Vivir opinando de la vida ajena. Nos encanta hablar y señalar cómo debería ser la vida de los demás. Es un acto de inercia, un intento tal vez por sentirnos mejores o simplemente un patrón cultural que repetimos sin pensar. Si supiéramos el daño que le hacemos a las personas, opinando desde nuestra desinformación e ignorancia sobre sus vidas, optaríamos mejor por dejar la boca cerrada. ¿Qué ganamos con señalar?, ¿tenemos acaso nosotros la vida resuelta? Siempre lo que vemos en la vida de los demás es un reflejo de lo que no tenemos resuelto en nuestra propia vida. Esa incomodidad que nos genera que el otro viva su vida de la forma que le parece, es un reflejo de lo limitados y condicionados que hemos estado, y el rechazo que nos genera que otro si lo haga y se atreva. Tomemos eso que nos confronta y trabajemos en mejorar, no en criticar. En resumidas cuentas, la opinadera impone una barrera para el aprendizaje y no nos deja ver más allá: Vivamos y dejemos vivir.

TAREAS A REALIZAR:
• a. Responde estas preguntas sobre el texto acerca de opinar de la vida ajena:
(i) ¿Qué explicaciones ofrece el texto para el hábito de opinar sobre la vida de los demás?
(ii) Según el texto, ¿de qué es siempre un reflejo lo que vemos en la vida de los demás?
(iii) ¿Qué impone la opinadera, según el final del texto?
• b. Retoma el texto sobre opinar de la vida ajena y continúalo a partir de donde termina.

DATOS DISPONIBLES:
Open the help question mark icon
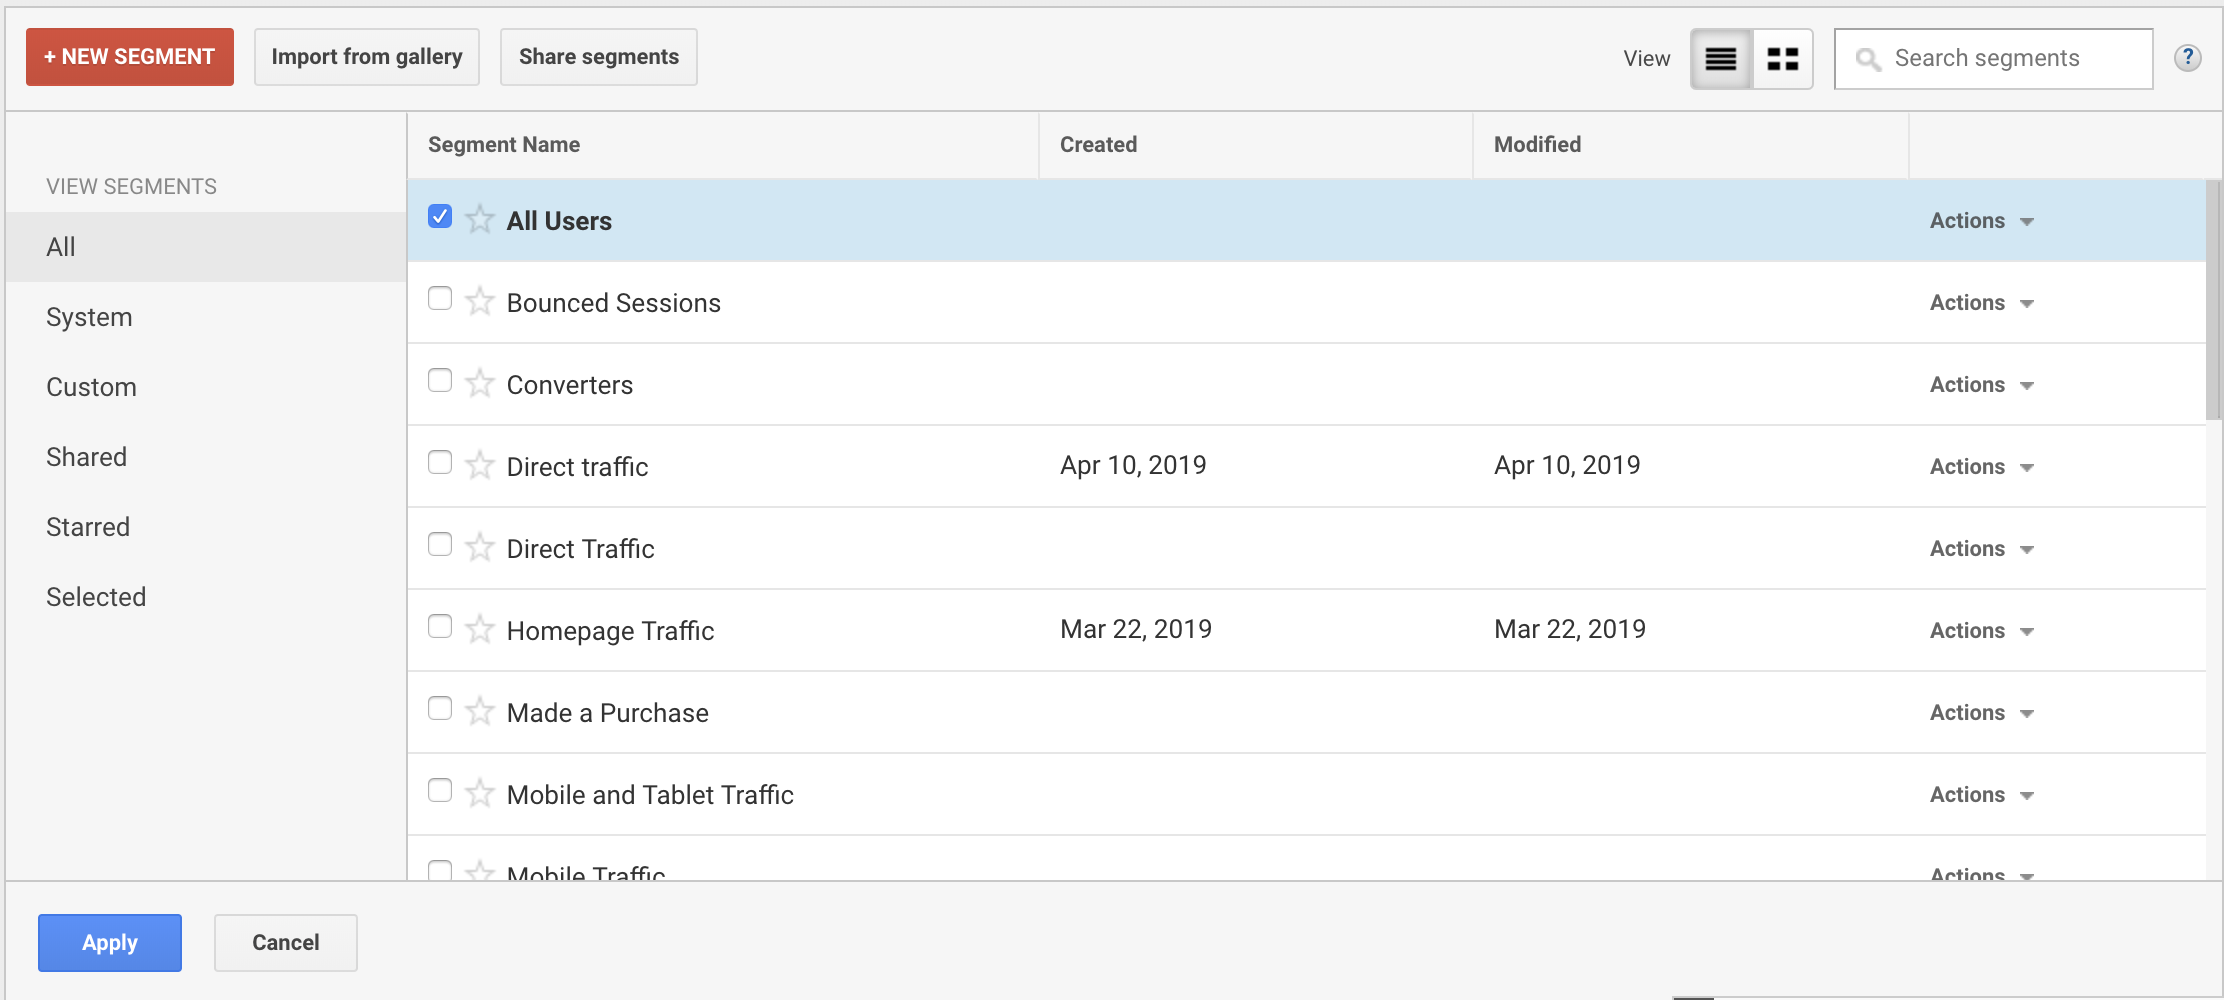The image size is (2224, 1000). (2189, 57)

RESPUESTAS DEL EJERCICIO:
• a.
(i) Un acto de inercia, quizá un intento por sentirnos mejores, o simplemente un patrón cultural que repetimos sin pensar.
(ii) De lo que no tenemos resuelto en nuestra propia vida.
(iii) Una barrera para el aprendizaje, que no nos deja ver más allá.

• b.
Condicionamiento generacional. Nuestros padres y abuelos nos han enseñado el “deber ser” de las cosas. Hemos aprendido por el ejemplo y la instrucción. Sin embargo, nosotros somos quienes decidimos de qué manera vivir. Qué pensamientos y comportamientos honran nuestra libertad, y qué conductas solo están para cumplir las expectativas de los demás. No es pretender que la educación en casa sea consentir el comportamiento de ovejas descarriadas, pero sí el acompañar dando herramientas para comprender mejor las cosas. Muchos crecimos en la cultura de un no, sin explicación ni margen de negociación. Y hoy en día las cosas han cambiado, la educación no es imposición, sino explicar desde el ejemplo y el respeto qué son y para qué sirven las cosas, su razón de ser. No es tomar como buena o mala tal o cual cosa porque nos dijeron que era así, sino entender el por qué y lograr tener un criterio personal formado. Nuestra misión es convertirnos en una versión mejorada de nuestra generación: Más libre y más despierta.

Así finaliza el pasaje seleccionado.